- Born: Fabio Francesco Badilini 22 October 1964 (age 61) Montichiari, Brescia, Italy

= Fabio Badilini =

Italian scientist and business man

Fabio Badilini (born 22 October 1964 in Montichiari, Brescia) is an Italian scientist and businessman. He has made contributions to noninvasive electrocardiography.

== Early life and education ==
Badilini received a master's degree in biomedical engineering at the Polytechnic University of Milan, Italy, in 1989 under Sergio Cerutti. There he focused on aspects of heart rate variability that led to the development of computer applications that are today widely employed in the field of central nervous system analysis. He received his Ph.D. in electrical engineering from the University of Rochester in 1994 under Arthur J. Moss. His thesis was on beat-to-beat ST segment displacement assessment in Holter recordings. His major innovations related to ST segment variability analyses have given new impetus to improved quantitative analysis of noninvasive electrocardiographic recordings. His techniques and approaches are widely used. While working as a post-doctoral fellow with Philippe Coumel at Lariboisiere Hospital in Paris from 1994 to 1998, Badilini was instrumental in the development of the Holter Bin Method for assessing the effect of heart rate upon the QT interval that has been used in New Drug Applications to the FDA.

== Career ==
=== 1990s ===
In 1998, he led the working team that defined the International Society of Holter and Non-Invasive Electrocardiology (ISHNE) ECG format from ambulatory ECG recordings. Notably, he was the lead technical contributor in the creation of data standards for digital ECGs submitted to the FDA ECG Warehouse used for the safety evaluation of new drugs. Badilini also developed the first ECG computer application used by the FDA to review digital ECG files on the ECG recordings electronically submitted with the new standard. Nearly every provider of ECG safety data in the drug approval process worldwide uses his tools. In addition to these contributions on standard ECG signal processing, he has developed tools to extract optimal ECG waveforms from 12-lead Holter data based upon recording artifact and heart rate stability for QT measurement.

=== 2000s ===
Since 1998, he has worked in the pharmaceutical industry arena, and he is the founder and executive vice president of AMPS-LLC, NY, a company tailoring software-oriented solutions involving analysis of biomedical signals.
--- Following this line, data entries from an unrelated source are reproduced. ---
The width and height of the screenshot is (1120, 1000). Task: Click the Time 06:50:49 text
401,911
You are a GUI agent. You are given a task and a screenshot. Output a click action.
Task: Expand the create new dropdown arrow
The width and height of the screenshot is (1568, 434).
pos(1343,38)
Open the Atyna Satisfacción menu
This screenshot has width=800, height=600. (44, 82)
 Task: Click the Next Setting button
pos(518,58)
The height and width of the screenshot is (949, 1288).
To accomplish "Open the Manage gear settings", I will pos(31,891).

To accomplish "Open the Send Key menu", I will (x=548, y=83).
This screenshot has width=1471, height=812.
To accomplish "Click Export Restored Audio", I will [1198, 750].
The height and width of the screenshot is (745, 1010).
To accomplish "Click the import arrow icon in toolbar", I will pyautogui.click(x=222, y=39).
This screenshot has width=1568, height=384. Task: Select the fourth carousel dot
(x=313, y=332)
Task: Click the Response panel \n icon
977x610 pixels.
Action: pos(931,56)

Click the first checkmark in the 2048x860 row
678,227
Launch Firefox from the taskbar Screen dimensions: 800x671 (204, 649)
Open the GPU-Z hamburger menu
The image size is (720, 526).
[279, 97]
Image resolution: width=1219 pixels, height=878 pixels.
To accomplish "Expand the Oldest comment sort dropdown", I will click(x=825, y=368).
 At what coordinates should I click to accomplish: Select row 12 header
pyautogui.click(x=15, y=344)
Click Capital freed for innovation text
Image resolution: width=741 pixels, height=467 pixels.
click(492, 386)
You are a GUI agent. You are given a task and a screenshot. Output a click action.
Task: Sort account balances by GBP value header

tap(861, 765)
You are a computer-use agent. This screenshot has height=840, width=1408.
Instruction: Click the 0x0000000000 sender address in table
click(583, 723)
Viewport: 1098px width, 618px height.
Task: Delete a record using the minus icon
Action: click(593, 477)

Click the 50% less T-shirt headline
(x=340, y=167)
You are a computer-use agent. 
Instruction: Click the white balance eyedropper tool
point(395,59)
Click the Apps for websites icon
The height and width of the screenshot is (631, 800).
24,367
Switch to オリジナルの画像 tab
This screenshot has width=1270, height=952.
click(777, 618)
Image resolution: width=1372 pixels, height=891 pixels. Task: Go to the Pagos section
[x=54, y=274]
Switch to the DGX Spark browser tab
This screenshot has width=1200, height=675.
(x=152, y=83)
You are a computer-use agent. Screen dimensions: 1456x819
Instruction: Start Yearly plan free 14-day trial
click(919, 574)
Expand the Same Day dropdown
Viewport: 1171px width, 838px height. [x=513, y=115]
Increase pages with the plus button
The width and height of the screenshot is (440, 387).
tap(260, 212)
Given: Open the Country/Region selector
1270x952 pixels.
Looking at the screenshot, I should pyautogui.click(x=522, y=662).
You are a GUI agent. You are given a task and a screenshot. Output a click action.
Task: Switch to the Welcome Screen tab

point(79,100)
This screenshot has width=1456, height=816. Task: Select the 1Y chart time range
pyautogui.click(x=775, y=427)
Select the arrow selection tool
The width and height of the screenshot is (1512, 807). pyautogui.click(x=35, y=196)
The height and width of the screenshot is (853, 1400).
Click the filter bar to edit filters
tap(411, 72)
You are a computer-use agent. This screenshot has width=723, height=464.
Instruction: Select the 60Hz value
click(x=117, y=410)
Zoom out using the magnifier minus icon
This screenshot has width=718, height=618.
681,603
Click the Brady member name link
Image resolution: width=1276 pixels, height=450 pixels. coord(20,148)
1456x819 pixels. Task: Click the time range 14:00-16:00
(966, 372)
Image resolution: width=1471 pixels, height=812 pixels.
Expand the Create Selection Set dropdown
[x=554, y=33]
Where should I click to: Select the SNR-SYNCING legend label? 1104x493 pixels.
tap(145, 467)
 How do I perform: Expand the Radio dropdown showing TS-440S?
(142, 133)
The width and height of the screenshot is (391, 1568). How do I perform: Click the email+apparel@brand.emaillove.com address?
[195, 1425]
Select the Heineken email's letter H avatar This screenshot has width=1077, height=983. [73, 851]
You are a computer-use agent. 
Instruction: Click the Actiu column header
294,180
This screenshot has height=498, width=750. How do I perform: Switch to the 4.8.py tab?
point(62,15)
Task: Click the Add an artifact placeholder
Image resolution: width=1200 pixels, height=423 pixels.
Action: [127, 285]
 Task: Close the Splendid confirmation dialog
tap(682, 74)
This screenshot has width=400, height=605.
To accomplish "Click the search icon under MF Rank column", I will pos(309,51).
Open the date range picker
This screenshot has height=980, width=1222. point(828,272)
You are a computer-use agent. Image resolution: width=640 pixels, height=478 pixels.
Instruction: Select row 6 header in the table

He maintains a series of worldwide academic collaborations with leaders in many aspects of cardiovascular signal processing.

== Honors and awards ==
- 2 October 2003 - FDA Commissioner Special citation, for “Development of a format for regulatory submission of annotated electrocardiographic waveform data to meet FDA’s needs in assessing the proarrhythmic potentials of drugs.
- 30 March 2009 - American College of Cardiology Honorary Fellowship Award 2009 in recognition of his contributions to the field of non-invasive electrocardiology

== Published work ==
- Badilini, Fabio (2009). "Automatic Extraction of ECG Strips from Continuous 12-lead Holter Recordings for QT Analysis at Prescheduled versus Optimized Time Points"
- Badilini, Fabio (2008). "Automatic analysis of cardiac repolarization morphology using Gaussian mesa function modeling"
- Serapa, Nenad (2008). "Quantitative Performance of E-Scribe Warehouse in Detecting Quality Issues with Digital Annotated ECG Data From Healthy Subjects"
- Fossa, Anthony (2007). "Analyses of Dynamic Beat-to-Beat QT–TQ Interval (ECG Restitution) Changes in Humans under Normal Sinus Rhythm and Prior to an Event of Torsades de Pointes during QT Prolongation Caused by Sotalol"
- Extramiana, Fabrice (2007). "Contrasting Time and Rate based approaches for the assessment of drug-induced QT changes"
- Extramiana, Fabrice (2006). "Quantitative assessment of ST segment elevation in Brugada patients"
- Extramiana, Fabrice (2006). "Control of Rapid Heart Rate Changes for Electrocardiographic Analysis: Implications for Thorough QT Studies"
- Badilini, Fabio (2006). "Implications of methodological differences in digital electrocardiogram interval measurement"
- Extramiana, Fabrice (2005). "Individual QT–R-R Relationship: Average Stability over Time Does Not Rule Out an Individual Residual Variability: Implication for the Assessment of Drug Effect on the QT Interval"
- Badilini, Fabio (1998). "The ISHNE Holter Standard Output File Format"
- Badilini, Fabio (2005). "HeartScope: a Software Tool Addressing Autonomic Nervous System Regulation"
- Chemla, Denis (2005). "Comparison of fast Fourier transform and autoregressive spectral analysis for the study of heart rate variability in diabetic patients"
- Badilini, Fabio (2005). "ECGScan: a method for conversion of paper electrocardiographic printouts to digital electrocardiographic files"
- Extramiana, Fabrice (2005). "Heart Rate Influences on Repolarization Duration and Morphology in Symptomatic Versus Asymptomatic KCNQ1 Mutation Carriers"
- Milliez, P (2005). "Usefulness of Ventricular Repolarization Dynamicity in Predicting Arrhythmic Deaths in Patients With Ischemic Cardiomyopathy (from the European Myocardial Infarct Amiodarone Trial)"
- Badilini, Fabio (1999). "QT interval analysis on ambulatory electrocardiogram recordings: a selective beat averaging approach"
- Extramiana, Fabrice (1999). "Circadian Modulation of QT Rate Dependence in Healthy Volunteers"
- Badilini, Fabio (1998). "The ISHNE Holter Standard Output File Format"
- Badilini, Fabio (1997). "Quantitative Aspects of Ventricular Repolarization: Relationship Between Three-Dimensional T Wawe Loop Morphology and Scalar QT Dispersion"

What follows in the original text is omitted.